Una donna tiene in mano una farfalla, concentrata a guadare nell’obiettivo: una dama giovane dal capello corto, adornata da uno sfavillante sfoggio di tonalità rosa cipria e giallo caldo, mentre i petali adornati di cristalli sbocciano ancora più luminosi su anelli scintillanti e orecchini a lobo, squisitamente decorati.

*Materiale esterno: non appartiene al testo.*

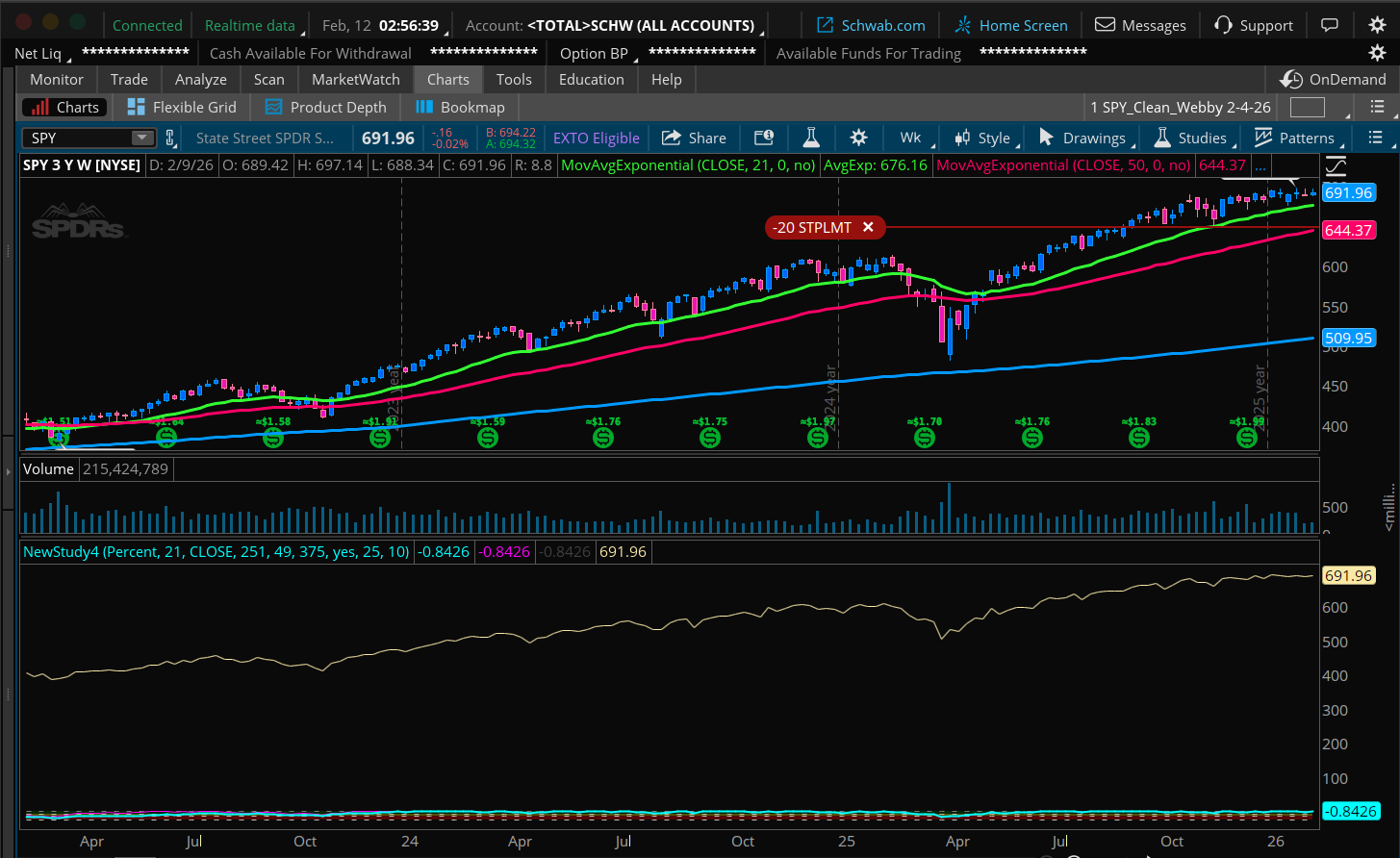
Task: Click the symbol link clip icon
Action: tap(170, 138)
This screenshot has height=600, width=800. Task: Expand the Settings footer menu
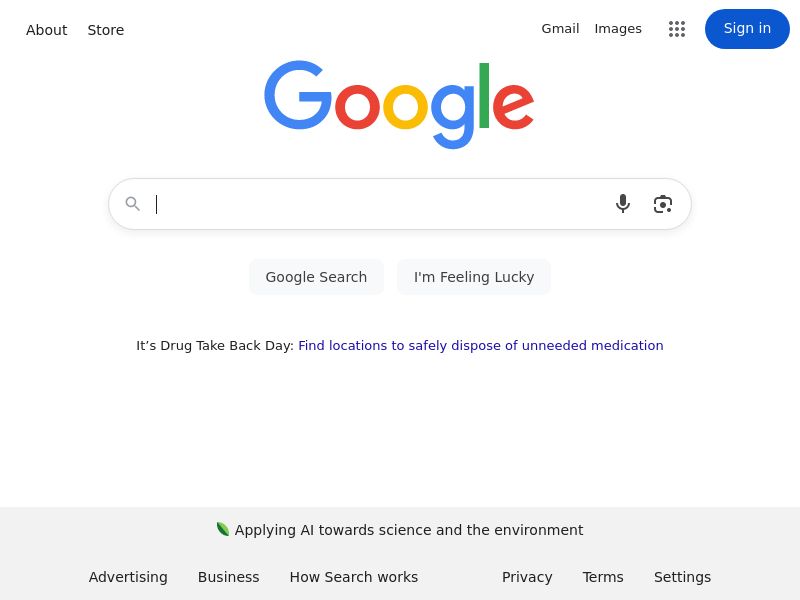682,577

Un’altra assorta nel porre attraverso lo sguardo, quella espressione di forza e individualità, accentuata dalle labbra semiaperte: un viso affascinante incorniciato da pappagalli in cristalli tagliati su misura nelle tonalità del rosso fuoco e del giallo, una sorta di porta verso regni sperimentali indorati del glamour.

Il mistero continua nel terzo ritratto dove un ananas si tramuta in un delizioso frutto tropicale, con un appuntito guscio che cela un interno succulento. Testimonianza dell’energia trasformativa della natura ma anche simbolo di opulenza, caratterizzata da linee decise e audaci angolature che irradiano una geometrica brillantezza che risplende nelle intense tonalità del verde e dell’oro.

E infine la luce calda quasi bicromatica del verde con accenti rosa come ode sublime della tartaruga, simbolo di longevità e di creatura meditativa e affascinante.

Nient’altro. Eppure queste quattro scatti sono il simbolo dello spettacolo stravagante e della meraviglia del mondo naturale, eseguiti da Steven Meisel, uno dei celebri fotografi statunitense, per la nuova campagna intitolata Metamorphis di Swarovski.

Le immagini ipnotiche di Meisel, ideate dal Direttore Creativo Giovanna Engelbert e animate dallo styling visionario della truccatrice Dame Pat McGrath, sono delle vere opere d’arte create con un’altissima qualità tecnica, e l’uso sperimentale del make-up. Una capacità unica di raffigurare il tempo. Uno spazio sospeso in un istante, mai banale, che si riveste di luce e di ammirazione, sottraendolo alla contingenza, fino a dilatarlo in un segreto e trasformarlo nell’essenza della vita stessa.